> Exercise goal
Among the entries below, count the lines holding the string "Choose". Respond with the number alone.
-------
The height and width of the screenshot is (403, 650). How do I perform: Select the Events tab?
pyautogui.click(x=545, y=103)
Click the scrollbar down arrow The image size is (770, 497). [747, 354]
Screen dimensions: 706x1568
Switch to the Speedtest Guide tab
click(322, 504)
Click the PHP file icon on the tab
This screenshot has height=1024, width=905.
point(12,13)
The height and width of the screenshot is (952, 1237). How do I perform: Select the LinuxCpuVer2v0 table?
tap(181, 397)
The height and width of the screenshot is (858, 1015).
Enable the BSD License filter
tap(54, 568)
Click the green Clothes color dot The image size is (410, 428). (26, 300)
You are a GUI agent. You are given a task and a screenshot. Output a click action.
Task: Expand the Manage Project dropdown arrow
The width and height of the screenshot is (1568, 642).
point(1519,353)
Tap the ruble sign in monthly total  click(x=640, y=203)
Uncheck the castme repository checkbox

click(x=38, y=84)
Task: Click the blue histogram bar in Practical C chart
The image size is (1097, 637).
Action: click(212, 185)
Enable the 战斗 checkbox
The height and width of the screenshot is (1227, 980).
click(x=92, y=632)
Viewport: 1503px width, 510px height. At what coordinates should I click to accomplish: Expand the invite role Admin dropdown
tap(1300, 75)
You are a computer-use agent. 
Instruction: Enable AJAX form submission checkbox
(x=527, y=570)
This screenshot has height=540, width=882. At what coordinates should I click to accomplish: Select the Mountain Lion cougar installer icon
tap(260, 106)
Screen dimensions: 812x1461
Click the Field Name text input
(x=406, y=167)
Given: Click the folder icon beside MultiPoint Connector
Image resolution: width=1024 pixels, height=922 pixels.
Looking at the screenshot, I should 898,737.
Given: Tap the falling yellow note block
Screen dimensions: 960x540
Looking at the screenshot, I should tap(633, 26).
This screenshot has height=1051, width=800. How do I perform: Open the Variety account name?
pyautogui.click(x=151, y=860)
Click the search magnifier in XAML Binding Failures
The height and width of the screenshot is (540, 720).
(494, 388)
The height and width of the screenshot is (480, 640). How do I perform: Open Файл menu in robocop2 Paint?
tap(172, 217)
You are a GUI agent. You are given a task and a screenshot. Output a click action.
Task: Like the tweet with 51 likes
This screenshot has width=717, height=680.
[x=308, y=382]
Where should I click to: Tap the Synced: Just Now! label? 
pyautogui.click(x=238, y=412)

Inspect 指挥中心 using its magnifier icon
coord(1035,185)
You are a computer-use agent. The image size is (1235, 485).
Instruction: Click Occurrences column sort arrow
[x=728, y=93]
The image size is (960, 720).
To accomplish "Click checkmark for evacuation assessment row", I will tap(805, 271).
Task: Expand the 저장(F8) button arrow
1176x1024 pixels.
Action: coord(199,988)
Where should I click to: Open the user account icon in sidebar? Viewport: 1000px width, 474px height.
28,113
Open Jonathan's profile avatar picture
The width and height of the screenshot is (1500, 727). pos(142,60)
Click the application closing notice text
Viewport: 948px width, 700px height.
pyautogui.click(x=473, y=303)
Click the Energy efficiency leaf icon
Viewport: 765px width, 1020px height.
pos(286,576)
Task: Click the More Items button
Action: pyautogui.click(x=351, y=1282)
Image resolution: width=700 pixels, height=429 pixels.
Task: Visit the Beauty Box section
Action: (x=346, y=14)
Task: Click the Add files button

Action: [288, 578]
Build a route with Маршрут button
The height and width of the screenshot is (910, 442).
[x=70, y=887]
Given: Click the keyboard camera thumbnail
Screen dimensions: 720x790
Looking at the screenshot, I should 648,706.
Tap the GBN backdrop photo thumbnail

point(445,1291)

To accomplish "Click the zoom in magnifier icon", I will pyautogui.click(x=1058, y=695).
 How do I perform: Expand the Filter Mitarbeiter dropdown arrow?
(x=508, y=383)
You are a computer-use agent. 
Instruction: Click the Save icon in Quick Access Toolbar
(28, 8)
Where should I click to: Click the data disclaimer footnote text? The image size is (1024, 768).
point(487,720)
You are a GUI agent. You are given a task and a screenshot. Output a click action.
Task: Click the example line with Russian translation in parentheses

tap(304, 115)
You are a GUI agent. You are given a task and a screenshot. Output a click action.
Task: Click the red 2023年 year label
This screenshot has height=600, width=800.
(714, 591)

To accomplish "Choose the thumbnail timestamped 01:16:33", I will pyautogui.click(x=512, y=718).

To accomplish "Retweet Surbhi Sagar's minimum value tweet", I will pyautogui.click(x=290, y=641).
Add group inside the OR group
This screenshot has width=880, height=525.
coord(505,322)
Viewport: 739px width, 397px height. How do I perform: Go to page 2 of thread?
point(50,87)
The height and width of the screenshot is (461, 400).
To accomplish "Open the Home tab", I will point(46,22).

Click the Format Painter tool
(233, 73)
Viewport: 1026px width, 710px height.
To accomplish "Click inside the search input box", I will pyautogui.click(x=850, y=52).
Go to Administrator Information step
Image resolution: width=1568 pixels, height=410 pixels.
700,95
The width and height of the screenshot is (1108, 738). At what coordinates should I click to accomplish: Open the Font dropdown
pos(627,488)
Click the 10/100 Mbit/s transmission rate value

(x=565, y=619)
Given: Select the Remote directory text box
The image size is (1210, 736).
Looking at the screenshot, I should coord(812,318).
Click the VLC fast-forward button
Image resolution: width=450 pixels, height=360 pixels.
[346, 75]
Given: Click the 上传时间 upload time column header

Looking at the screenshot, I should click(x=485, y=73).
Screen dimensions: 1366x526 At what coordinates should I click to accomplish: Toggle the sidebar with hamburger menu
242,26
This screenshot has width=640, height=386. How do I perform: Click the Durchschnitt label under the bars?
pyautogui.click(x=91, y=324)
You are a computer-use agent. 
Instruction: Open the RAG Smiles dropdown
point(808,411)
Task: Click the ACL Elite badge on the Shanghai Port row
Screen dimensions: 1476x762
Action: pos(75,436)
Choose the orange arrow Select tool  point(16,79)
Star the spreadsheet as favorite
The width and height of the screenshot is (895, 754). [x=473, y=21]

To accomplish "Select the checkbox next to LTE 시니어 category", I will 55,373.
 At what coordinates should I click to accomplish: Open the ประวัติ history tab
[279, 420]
-------
> Exercise solution
2